◆ **Consigne**: Recopiez à l'identique, dans le texte ci-dessous sur l'âme et l'unicité, tout le passage qui va de « Traduction libre » jusqu'à « répondez-vous à cela ? ».

◆ **Texte de lecture**:
◇ ◇ ◇ ◇ ◇
Traduction libre
Je n’ai pas ce sentiment d’« unité » ou de non-dualité dont vous parlez. Au contraire, depuis mon plus jeune âge, je suis très conscient de ma propre unicité. Mon être, mon expérience, ma connaissance du monde et mon potentiel me semblent très individualistes. Et je ne peux pas imaginer qu’un créateur ait créé quelque chose d’aussi spécial pour qu’il soit totalement détruit à la mort du corps. Je crois donc que l’âme est immortelle. Que répondez-vous à cela ?
Bien que superficiellement, beaucoup de gens ressentent un sentiment d’unicité dans leur identité, pour vraiment découvrir sa propre nature, il faut aller beaucoup plus loin dans l’investigation. Il faut d’abord comprendre qu’il existe une communauté de pensées, de sentiments et d’émotions dans toute l’humanité, en fait, dans tous les êtres sensibles – tous comme il existe une communauté dans la composition physique de tous les humains puisque, en gros, tous ont le même type de cœur, de poumons, de sang, etc. Les pensées et les émotions ne sont pas étiquetées avec l’identité de la personne ; en vérité, il n’y a que la pensée, pas celle de X ou de Y, même si elle peut être exprimée par le corps-esprit « X » ou le corps-esprit « Y ». La même conscience imprègne toutes les créatures ; seule l’expression est en accord avec le cadre de référence de cette créature. La somme totale de toutes ces pensées et émotions découle de la conscience collective, le conditionnement de chacun. Toute l’humanité est en vous ; il n’y a rien de personnel en nous. Vous êtes le monde ! Le concept d’une « âme », uniquement la sienne, est l’une de nos illusions les plus destructrices, car c’est en fin de compte la cause de toute souffrance psychologique. Mais nous nous accrochons à cette idée, car sans elle, nous nous sentons perdus dans le vide. C’est aussi pour cette raison qu’il est si difficile de transcender l’ego, né de la dualité du « moi » et du « non-moi ».
◇ ◇ ◇ ◇ ◇
◆ **Extrait de données**:
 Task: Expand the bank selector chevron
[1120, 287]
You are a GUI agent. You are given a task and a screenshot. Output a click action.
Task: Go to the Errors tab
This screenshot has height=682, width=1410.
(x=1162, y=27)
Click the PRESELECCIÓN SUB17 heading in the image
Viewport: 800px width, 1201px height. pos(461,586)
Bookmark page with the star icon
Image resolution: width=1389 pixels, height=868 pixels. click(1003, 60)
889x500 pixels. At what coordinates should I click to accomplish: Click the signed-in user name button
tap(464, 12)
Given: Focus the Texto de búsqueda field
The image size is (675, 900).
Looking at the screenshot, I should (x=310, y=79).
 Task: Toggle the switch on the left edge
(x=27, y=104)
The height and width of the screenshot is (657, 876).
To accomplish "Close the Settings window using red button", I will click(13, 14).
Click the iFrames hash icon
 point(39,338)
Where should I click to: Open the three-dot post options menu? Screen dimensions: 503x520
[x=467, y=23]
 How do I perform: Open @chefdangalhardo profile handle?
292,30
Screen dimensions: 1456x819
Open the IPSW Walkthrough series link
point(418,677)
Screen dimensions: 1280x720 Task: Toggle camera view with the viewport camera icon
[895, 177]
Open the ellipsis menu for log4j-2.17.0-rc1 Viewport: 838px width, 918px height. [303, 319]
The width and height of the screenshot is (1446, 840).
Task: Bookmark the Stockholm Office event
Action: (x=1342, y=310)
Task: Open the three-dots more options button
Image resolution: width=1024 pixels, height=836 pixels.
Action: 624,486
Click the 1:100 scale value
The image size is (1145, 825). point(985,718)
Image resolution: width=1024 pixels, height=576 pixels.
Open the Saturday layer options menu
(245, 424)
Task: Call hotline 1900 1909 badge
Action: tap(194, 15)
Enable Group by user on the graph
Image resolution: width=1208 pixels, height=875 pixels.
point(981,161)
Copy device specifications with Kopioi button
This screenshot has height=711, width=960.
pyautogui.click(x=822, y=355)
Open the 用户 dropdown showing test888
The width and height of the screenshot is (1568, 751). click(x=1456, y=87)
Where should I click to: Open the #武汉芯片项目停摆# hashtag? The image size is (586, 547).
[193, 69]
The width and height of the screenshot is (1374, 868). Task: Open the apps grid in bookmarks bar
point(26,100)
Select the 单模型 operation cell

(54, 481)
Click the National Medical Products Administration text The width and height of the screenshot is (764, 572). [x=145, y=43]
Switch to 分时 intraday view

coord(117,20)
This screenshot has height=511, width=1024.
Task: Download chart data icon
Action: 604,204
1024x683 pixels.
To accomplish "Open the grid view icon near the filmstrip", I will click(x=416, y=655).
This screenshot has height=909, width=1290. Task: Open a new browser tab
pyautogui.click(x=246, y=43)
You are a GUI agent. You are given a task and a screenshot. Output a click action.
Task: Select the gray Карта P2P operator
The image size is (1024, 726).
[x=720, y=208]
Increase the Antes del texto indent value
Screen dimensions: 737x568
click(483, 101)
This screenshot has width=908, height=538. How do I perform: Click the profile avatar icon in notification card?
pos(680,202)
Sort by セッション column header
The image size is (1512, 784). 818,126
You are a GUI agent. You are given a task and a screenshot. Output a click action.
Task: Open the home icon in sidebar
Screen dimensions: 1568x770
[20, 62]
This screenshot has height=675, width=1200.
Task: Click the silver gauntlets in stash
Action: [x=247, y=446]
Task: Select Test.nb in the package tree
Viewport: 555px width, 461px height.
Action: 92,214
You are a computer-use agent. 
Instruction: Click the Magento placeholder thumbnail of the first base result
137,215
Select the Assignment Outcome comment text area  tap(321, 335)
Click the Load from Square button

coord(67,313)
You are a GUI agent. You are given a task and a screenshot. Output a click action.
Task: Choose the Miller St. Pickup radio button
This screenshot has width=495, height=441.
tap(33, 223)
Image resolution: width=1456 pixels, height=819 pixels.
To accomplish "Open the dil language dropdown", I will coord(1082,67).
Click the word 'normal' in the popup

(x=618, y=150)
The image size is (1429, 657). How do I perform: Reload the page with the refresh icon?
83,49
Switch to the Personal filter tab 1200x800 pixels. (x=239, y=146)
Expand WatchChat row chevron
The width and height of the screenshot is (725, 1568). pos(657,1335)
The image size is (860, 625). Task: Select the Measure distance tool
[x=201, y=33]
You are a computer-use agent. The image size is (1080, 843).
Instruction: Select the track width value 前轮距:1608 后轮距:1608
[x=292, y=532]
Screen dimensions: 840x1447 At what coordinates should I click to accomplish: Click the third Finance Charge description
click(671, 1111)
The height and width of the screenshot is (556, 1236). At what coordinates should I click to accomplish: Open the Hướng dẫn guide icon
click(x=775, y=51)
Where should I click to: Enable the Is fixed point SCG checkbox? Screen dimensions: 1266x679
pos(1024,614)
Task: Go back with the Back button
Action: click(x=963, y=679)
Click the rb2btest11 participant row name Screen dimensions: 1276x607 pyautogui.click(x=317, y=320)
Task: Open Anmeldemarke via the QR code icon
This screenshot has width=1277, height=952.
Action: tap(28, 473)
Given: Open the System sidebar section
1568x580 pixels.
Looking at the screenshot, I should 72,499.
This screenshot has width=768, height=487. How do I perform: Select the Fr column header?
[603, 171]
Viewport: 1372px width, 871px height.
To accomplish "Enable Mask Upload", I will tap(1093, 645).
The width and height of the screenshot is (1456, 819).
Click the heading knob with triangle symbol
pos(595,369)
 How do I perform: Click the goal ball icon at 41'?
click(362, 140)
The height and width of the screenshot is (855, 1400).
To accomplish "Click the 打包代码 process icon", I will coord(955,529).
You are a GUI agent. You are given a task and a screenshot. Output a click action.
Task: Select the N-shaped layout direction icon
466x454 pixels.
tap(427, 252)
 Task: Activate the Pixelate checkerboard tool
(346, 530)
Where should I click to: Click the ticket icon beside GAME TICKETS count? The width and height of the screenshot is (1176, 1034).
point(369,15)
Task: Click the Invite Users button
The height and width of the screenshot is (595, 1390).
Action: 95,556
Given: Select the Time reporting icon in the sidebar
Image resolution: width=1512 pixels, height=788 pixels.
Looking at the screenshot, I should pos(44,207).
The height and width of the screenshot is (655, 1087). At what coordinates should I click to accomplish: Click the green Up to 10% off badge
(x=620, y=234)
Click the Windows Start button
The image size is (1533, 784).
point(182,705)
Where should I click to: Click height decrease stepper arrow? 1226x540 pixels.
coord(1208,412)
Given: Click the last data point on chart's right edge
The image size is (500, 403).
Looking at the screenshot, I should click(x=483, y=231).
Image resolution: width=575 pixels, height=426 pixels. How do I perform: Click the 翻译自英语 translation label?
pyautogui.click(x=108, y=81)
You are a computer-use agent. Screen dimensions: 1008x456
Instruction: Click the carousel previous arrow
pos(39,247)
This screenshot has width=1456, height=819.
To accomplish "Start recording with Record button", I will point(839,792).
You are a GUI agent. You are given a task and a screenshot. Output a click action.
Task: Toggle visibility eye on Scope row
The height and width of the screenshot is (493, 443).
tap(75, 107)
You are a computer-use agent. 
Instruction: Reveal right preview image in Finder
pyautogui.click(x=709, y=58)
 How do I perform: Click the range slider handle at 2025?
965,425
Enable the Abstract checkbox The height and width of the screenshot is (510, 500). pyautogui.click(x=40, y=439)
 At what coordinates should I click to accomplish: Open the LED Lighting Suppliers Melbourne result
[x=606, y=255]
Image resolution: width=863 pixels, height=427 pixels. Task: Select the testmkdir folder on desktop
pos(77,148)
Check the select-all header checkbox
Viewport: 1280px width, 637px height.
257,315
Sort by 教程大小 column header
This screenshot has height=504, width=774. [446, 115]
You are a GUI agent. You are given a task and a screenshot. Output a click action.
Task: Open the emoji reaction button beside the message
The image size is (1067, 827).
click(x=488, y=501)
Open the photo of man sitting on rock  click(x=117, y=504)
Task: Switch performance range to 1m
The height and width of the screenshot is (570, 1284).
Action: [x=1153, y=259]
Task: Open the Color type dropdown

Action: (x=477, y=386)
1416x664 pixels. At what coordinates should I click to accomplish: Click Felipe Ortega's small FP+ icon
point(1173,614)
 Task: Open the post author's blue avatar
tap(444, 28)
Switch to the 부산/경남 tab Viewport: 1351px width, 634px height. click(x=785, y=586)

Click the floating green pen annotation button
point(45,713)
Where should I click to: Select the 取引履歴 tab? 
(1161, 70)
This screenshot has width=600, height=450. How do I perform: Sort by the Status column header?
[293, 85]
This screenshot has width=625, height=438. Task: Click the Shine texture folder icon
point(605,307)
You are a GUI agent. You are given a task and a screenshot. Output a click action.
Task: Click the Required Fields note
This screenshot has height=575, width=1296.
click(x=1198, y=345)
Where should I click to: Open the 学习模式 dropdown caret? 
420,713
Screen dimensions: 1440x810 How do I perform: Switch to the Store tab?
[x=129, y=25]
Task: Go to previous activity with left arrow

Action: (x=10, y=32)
◇ ◇ ◇ ◇ ◇
◆ **Réponse**:
Traduction libre
Je n’ai pas ce sentiment d’« unité » ou de non-dualité dont vous parlez. Au contraire, depuis mon plus jeune âge, je suis très conscient de ma propre unicité. Mon être, mon expérience, ma connaissance du monde et mon potentiel me semblent très individualistes. Et je ne peux pas imaginer qu’un créateur ait créé quelque chose d’aussi spécial pour qu’il soit totalement détruit à la mort du corps. Je crois donc que l’âme est immortelle. Que répondez-vous à cela ?